Es gibt eine ganze Reihe an Faktoren, die statistisch das Brustkrebsrisiko erhöhen, unter anderem:
- Alter (Brustkrebs nimmt mit steigendem Lebensalter zu)
- Brustkrebs in der engeren Familie (Mutter oder Schwester)
- nicht oder nur wenig gestillt (Frauen ohne Kinder erkranken häufiger)
- Hormon-Einnahme in den Wechseljahren
Bevor Sie sich jetzt beim Lesen dieser Zeilen zu große Sorgen machen: Das bedeutet selbstverständlich nicht, dass Sie bei Vorliegen dieser Kriterien ständige Angst haben müssen, Brustkrebs zu bekommen. Absolut ist das Risko immer noch relativ gering, d.h. auch bei Vorliegen dieser Faktoren erkranken die meisten Frauen nicht! Allerdings ist bei Vorhandensein eines oder mehrerer dieser Kriterien eine häufigere Brustuntersuchung ratsam. Daher auch die regelmäßigeren Früherkennungsuntersuchungen in höherem Alter.
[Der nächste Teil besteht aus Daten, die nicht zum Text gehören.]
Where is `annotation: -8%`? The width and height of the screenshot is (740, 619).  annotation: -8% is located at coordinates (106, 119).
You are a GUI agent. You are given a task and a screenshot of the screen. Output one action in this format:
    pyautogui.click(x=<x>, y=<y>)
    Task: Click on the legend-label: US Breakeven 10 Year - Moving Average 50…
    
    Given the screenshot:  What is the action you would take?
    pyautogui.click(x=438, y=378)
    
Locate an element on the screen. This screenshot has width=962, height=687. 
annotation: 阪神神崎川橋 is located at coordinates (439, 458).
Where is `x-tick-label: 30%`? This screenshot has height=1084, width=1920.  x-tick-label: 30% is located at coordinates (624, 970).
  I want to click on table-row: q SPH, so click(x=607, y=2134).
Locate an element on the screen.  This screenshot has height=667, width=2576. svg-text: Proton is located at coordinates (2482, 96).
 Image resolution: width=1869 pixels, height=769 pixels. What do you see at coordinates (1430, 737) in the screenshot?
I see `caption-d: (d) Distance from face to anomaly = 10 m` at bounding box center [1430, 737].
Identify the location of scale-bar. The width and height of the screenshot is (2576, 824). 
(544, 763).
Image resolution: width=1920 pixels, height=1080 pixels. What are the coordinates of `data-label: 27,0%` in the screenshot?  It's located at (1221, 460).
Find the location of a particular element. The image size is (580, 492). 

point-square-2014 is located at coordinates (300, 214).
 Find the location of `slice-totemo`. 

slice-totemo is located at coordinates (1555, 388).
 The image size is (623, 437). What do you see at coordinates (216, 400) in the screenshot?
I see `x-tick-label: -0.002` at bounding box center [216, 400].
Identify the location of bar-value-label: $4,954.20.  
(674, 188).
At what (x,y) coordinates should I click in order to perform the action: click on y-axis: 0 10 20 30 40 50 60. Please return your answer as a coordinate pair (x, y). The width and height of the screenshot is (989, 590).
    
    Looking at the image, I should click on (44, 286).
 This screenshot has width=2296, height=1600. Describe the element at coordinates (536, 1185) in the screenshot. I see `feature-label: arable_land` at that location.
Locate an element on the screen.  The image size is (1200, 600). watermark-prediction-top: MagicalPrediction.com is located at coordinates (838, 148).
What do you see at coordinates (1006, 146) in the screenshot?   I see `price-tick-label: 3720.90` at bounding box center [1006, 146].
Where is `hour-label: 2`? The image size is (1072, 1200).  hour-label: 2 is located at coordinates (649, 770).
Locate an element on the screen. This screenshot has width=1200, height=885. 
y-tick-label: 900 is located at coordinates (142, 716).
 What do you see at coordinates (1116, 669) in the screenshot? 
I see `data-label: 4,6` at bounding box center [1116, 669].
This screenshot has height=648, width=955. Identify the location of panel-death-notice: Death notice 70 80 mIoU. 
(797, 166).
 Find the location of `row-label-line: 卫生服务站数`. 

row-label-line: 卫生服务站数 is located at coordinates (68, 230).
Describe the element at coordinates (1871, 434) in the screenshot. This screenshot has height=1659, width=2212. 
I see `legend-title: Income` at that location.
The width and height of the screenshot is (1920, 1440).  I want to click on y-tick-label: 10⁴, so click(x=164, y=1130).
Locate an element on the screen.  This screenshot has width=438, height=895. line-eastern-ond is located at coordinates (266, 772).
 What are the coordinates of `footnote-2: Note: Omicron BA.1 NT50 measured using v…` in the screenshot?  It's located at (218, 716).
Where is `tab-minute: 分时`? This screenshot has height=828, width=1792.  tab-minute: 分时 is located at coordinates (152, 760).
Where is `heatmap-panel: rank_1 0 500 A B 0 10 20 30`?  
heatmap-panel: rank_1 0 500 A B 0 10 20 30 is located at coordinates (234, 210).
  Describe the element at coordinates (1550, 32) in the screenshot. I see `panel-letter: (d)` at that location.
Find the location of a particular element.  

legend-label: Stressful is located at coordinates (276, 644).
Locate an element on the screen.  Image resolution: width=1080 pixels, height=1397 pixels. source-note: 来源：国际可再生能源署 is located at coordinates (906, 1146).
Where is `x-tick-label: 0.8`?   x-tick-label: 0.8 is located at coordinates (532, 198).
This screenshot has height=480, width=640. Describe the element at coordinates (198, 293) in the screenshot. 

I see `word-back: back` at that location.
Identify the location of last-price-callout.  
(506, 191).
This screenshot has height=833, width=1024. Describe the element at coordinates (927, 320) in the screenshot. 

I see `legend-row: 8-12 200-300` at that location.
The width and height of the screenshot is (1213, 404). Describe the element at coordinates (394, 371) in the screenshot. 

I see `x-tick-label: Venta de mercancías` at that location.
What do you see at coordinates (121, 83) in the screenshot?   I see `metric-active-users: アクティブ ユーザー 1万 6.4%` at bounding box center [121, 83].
Ein Sonderfall ist das sogenannte Brustkrebs-Gen. Hierbei handelt es sich um eine genetische Veränderung, bei der das Risiko deutlich erhöht ist. Allerdings ist dieses Gen sehr selten, so dass eine Routine-Untersuchung auf das Brustkrebs-Gen von der Mehrzahl der Experten nicht empfohlen wird.